Start of Block

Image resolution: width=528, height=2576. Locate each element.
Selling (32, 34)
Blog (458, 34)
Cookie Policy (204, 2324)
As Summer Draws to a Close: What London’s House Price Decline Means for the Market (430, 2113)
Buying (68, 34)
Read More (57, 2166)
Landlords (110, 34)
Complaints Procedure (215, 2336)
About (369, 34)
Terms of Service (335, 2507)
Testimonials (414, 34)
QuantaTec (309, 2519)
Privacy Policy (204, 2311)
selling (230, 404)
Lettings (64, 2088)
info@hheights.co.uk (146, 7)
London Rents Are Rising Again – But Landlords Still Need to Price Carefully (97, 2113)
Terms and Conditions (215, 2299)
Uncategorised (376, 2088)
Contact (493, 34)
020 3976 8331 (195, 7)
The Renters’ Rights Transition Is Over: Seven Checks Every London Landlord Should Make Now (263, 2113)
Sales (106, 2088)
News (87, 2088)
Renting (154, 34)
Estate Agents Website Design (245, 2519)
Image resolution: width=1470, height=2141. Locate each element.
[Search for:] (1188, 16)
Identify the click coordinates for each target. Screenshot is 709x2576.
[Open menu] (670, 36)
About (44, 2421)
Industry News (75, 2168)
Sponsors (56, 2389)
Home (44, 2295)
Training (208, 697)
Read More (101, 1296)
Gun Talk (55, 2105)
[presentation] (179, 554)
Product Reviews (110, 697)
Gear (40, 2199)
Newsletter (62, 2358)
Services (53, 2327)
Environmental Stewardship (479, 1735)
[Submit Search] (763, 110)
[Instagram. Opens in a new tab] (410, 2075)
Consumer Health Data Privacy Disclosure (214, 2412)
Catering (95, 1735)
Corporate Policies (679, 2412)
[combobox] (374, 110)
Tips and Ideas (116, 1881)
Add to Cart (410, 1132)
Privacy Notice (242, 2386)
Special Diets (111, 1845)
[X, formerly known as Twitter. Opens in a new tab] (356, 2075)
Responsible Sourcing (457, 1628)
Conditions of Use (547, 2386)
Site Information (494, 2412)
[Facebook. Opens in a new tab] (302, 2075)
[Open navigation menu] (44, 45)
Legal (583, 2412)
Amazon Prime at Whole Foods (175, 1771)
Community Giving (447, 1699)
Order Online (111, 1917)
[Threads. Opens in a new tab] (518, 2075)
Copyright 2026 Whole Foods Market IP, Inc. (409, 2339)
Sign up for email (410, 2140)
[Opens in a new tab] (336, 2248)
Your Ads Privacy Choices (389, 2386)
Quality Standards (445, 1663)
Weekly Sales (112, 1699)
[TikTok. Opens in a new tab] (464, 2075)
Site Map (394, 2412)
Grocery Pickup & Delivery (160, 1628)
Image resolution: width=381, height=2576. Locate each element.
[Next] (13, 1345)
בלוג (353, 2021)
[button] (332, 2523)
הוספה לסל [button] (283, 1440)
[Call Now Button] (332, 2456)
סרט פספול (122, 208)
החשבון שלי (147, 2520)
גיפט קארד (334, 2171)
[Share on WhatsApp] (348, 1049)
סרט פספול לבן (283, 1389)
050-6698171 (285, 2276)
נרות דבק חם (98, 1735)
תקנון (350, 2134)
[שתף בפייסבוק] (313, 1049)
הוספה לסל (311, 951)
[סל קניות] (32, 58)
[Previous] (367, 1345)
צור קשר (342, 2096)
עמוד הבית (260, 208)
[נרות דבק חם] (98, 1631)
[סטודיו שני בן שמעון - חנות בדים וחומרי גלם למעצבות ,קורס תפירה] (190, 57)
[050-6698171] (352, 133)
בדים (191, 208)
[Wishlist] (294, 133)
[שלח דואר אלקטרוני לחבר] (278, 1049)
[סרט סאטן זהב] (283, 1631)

End of Block

_TASK GOAL_
A word-for-word copy of the material above is required.

_OUTPUT BELOW_
Image resolution: width=528, height=2576. Locate each element.
Selling (32, 34)
Blog (458, 34)
Cookie Policy (204, 2324)
As Summer Draws to a Close: What London’s House Price Decline Means for the Market (430, 2113)
Buying (68, 34)
Read More (57, 2166)
Landlords (110, 34)
Complaints Procedure (215, 2336)
About (369, 34)
Terms of Service (335, 2507)
Testimonials (414, 34)
QuantaTec (309, 2519)
Privacy Policy (204, 2311)
selling (230, 404)
Lettings (64, 2088)
info@hheights.co.uk (146, 7)
London Rents Are Rising Again – But Landlords Still Need to Price Carefully (97, 2113)
Terms and Conditions (215, 2299)
Uncategorised (376, 2088)
Contact (493, 34)
020 3976 8331 (195, 7)
The Renters’ Rights Transition Is Over: Seven Checks Every London Landlord Should Make Now (263, 2113)
Sales (106, 2088)
News (87, 2088)
Renting (154, 34)
Estate Agents Website Design (245, 2519)
Image resolution: width=1470, height=2141. Locate each element.
[Search for:] (1188, 16)
Identify the click coordinates for each target. Screenshot is 709x2576.
[Open menu] (670, 36)
About (44, 2421)
Industry News (75, 2168)
Sponsors (56, 2389)
Home (44, 2295)
Training (208, 697)
Read More (101, 1296)
Gun Talk (55, 2105)
[presentation] (179, 554)
Product Reviews (110, 697)
Gear (40, 2199)
Newsletter (62, 2358)
Services (53, 2327)
Environmental Stewardship (479, 1735)
[Submit Search] (763, 110)
[Instagram. Opens in a new tab] (410, 2075)
Consumer Health Data Privacy Disclosure (214, 2412)
Catering (95, 1735)
Corporate Policies (679, 2412)
[combobox] (374, 110)
Tips and Ideas (116, 1881)
Add to Cart (410, 1132)
Privacy Notice (242, 2386)
Special Diets (111, 1845)
[X, formerly known as Twitter. Opens in a new tab] (356, 2075)
Responsible Sourcing (457, 1628)
Conditions of Use (547, 2386)
Site Information (494, 2412)
[Facebook. Opens in a new tab] (302, 2075)
[Open navigation menu] (44, 45)
Legal (583, 2412)
Amazon Prime at Whole Foods (175, 1771)
Community Giving (447, 1699)
Order Online (111, 1917)
[Threads. Opens in a new tab] (518, 2075)
Copyright 2026 Whole Foods Market IP, Inc. (409, 2339)
Sign up for email (410, 2140)
[Opens in a new tab] (336, 2248)
Your Ads Privacy Choices (389, 2386)
Quality Standards (445, 1663)
Weekly Sales (112, 1699)
[TikTok. Opens in a new tab] (464, 2075)
Site Map (394, 2412)
Grocery Pickup & Delivery (160, 1628)
Image resolution: width=381, height=2576. Locate each element.
[Next] (13, 1345)
בלוג (353, 2021)
[button] (332, 2523)
הוספה לסל [button] (283, 1440)
[Call Now Button] (332, 2456)
סרט פספול (122, 208)
החשבון שלי (147, 2520)
גיפט קארד (334, 2171)
[Share on WhatsApp] (348, 1049)
סרט פספול לבן (283, 1389)
050-6698171 (285, 2276)
נרות דבק חם (98, 1735)
תקנון (350, 2134)
[שתף בפייסבוק] (313, 1049)
הוספה לסל (311, 951)
[סל קניות] (32, 58)
[Previous] (367, 1345)
צור קשר (342, 2096)
עמוד הבית (260, 208)
[נרות דבק חם] (98, 1631)
[סטודיו שני בן שמעון - חנות בדים וחומרי גלם למעצבות ,קורס תפירה] (190, 57)
[050-6698171] (352, 133)
בדים (191, 208)
[Wishlist] (294, 133)
[שלח דואר אלקטרוני לחבר] (278, 1049)
[סרט סאטן זהב] (283, 1631)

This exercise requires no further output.